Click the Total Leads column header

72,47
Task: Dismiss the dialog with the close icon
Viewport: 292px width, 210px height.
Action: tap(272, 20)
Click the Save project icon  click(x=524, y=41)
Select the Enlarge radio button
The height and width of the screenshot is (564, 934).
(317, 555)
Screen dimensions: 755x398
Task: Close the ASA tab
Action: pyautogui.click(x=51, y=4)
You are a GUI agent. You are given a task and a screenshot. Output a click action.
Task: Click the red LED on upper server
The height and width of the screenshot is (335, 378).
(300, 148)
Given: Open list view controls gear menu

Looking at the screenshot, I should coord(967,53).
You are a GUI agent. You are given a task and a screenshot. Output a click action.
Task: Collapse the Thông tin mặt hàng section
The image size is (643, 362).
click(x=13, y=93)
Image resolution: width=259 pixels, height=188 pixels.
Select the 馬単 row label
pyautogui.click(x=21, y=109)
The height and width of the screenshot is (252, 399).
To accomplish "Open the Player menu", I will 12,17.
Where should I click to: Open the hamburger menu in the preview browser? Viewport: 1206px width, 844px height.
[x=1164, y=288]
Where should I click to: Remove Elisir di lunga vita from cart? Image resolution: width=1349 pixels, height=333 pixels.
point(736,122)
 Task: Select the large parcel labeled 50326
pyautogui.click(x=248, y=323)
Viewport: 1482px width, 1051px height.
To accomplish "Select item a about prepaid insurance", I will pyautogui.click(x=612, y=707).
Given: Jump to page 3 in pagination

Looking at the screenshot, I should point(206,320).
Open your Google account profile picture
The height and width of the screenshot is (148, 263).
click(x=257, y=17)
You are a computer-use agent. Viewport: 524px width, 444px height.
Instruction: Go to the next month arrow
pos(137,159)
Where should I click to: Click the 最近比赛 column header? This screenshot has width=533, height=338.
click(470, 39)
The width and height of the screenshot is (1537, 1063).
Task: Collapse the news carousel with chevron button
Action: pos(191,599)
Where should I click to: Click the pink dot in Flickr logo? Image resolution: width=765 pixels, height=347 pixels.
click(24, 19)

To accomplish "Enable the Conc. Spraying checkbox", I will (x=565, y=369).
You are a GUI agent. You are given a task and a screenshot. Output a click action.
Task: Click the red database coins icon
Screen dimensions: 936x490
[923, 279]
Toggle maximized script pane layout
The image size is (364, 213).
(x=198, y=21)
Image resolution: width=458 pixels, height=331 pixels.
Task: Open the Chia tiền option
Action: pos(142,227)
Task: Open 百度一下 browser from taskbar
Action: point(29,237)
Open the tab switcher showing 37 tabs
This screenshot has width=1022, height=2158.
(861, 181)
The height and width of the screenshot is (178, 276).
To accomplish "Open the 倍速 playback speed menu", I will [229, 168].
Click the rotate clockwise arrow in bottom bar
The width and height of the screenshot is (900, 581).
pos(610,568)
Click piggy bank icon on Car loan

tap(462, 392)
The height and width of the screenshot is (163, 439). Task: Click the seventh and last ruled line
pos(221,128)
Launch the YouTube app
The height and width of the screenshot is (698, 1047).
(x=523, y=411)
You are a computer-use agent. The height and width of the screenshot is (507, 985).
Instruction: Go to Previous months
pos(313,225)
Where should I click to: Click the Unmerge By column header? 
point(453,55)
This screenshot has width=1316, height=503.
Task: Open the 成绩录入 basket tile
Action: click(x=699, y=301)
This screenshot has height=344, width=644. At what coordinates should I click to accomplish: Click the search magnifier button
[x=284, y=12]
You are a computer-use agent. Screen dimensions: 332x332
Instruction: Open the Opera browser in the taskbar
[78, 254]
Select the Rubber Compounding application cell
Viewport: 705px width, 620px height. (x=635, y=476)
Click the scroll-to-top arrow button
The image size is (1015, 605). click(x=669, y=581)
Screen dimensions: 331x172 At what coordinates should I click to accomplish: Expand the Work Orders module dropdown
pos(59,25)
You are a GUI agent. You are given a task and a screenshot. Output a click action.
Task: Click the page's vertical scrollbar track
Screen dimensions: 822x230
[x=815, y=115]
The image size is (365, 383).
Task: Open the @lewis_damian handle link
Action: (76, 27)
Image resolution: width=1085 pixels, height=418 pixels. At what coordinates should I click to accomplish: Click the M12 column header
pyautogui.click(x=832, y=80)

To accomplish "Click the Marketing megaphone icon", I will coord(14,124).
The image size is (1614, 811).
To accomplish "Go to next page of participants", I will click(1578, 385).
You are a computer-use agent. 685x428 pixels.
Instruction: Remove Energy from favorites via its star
---*---
Each line in the material with "computer" in it must be reported.

== EXPECTED ANSWER ==
You are a computer-use agent. Viewport: 524px width, 444px height.
You are a computer-use agent. The height and width of the screenshot is (507, 985).
You are a computer-use agent. Screen dimensions: 332x332
You are a computer-use agent. 685x428 pixels.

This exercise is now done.